Criminology is the branch of sociology that studies crime and criminals in human society. On the other hand, criminal psychology, also known as forensic psychology, is the branch of psychology that studies the mind and behavior of criminals. While criminal psychology focuses on the individual, the emphasis of criminology is on the criminal's interaction with others in society.
Early Criminal Studies
Throughout history, each culture has sought to understand the individual and her relationship to society, including the criminal or adverse elements of society. Plato in the fourth century B.C. described criminals, crimes and their relationship to society in his "Republic and Laws."
Both criminal psychologists and criminologists study criminal behavior, often with an effort to create prevention and rehabilitation systems. For example, the cycle of violence hypothesis states that children who are abused or victims of violence are more likely to become criminal offenders. Efforts such as the Drug Abuse Resistance Education program, or DARE, teach young children how to avoid a life of drugs and crime. Such programs aim to stop the cycle of violence before it starts. Criminal psychologists have an understanding of human behavior and can offer investigators advice to help arrest perpetrators.

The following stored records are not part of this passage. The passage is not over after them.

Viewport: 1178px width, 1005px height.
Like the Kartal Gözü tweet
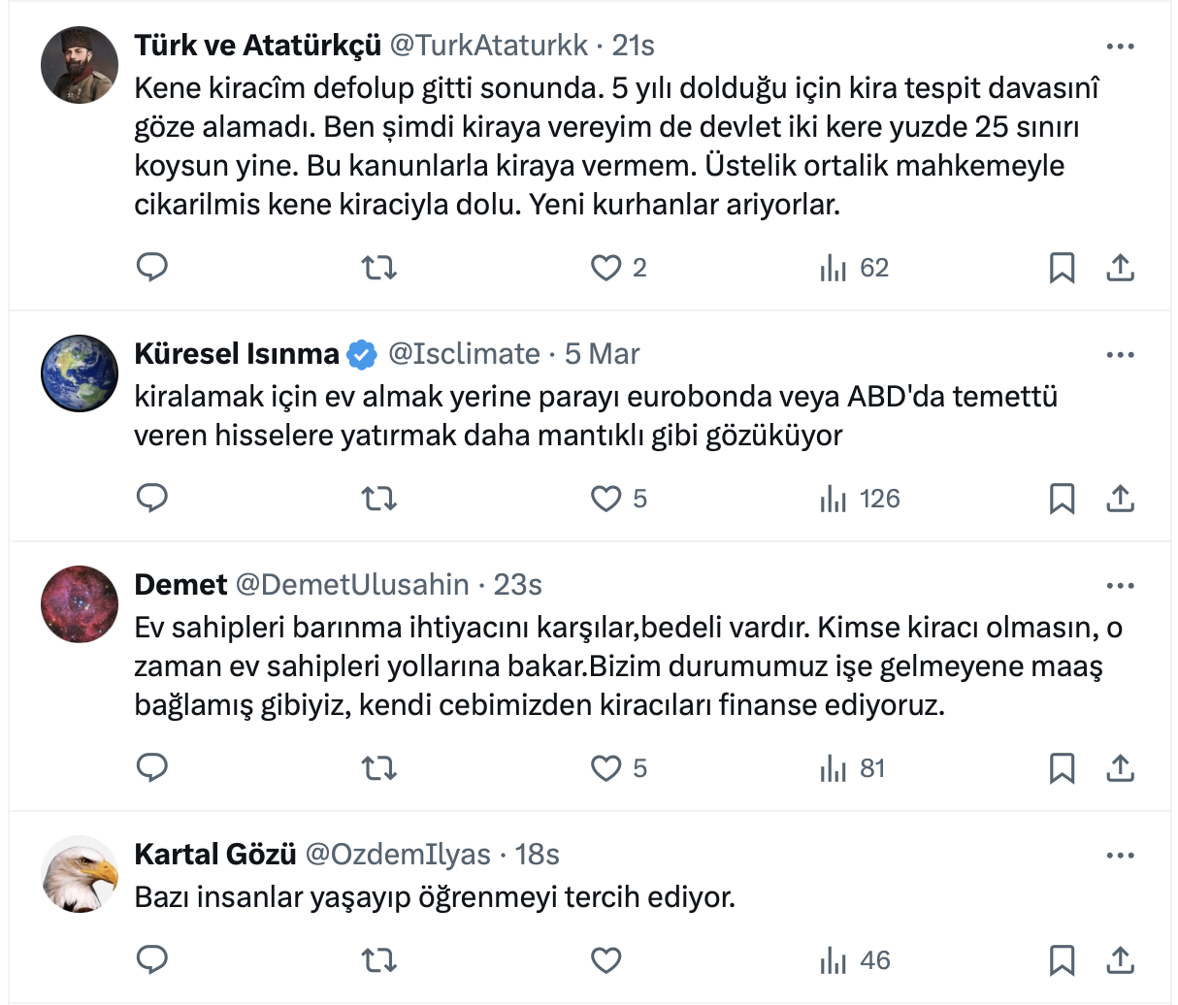[x=606, y=960]
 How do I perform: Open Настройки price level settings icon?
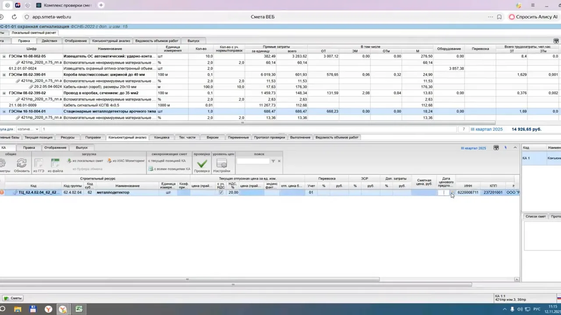click(222, 166)
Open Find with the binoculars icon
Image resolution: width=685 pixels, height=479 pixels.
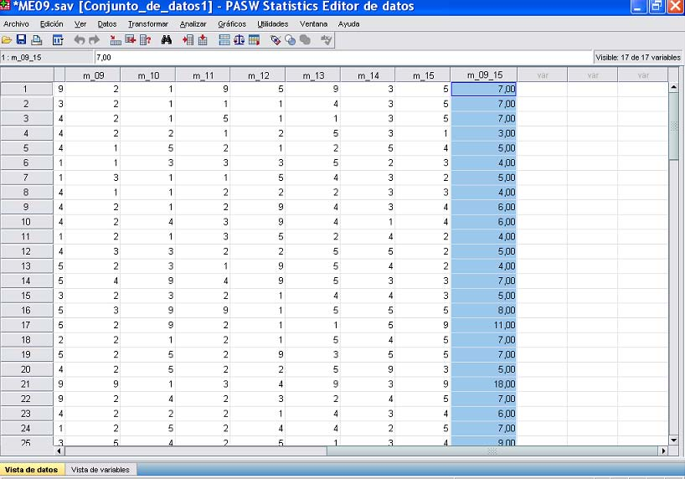(x=167, y=39)
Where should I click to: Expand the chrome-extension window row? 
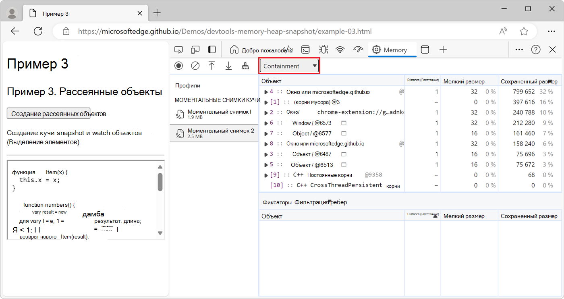[266, 112]

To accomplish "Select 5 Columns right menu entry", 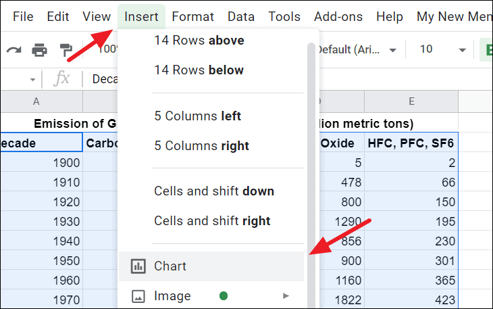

Education in criminal psychology comes under a college's psychology department, whereas criminology falls under the sociology department. The curriculum for both criminal psychologists and criminologists may include analyzing case studies, learning research methodology and completing an internship. Degree completion terminates at the graduate or doctorate level for psychologists and at the graduate level for criminologists. Psychologists also need licensing to work a clinical setting.
Criminologists work within the criminal justice system as counselors, investigators and law enforcement officers. Criminal psychologists analyze the mind and behavior of criminals, as well as those involved in the criminal justice system, such as juries. They may serve as consultants for law enforcement officers during investigations or for attorneys during jury selection. Criminal psychologists also serve as expert witnesses and provide counseling for offenders.
Making a Choice
Students interested in different aspects of the criminal justice system may choose to study criminology. They'll study how criminals, the criminal justice system and society relate. Those whose main interest is the criminals themselves, including counseling and rehabilitation, may choose to study criminal or forensic psychology. Note, however, that many of the of the popular investigative dramas and movies do not accurately portray the criminal justice system and those who work within it.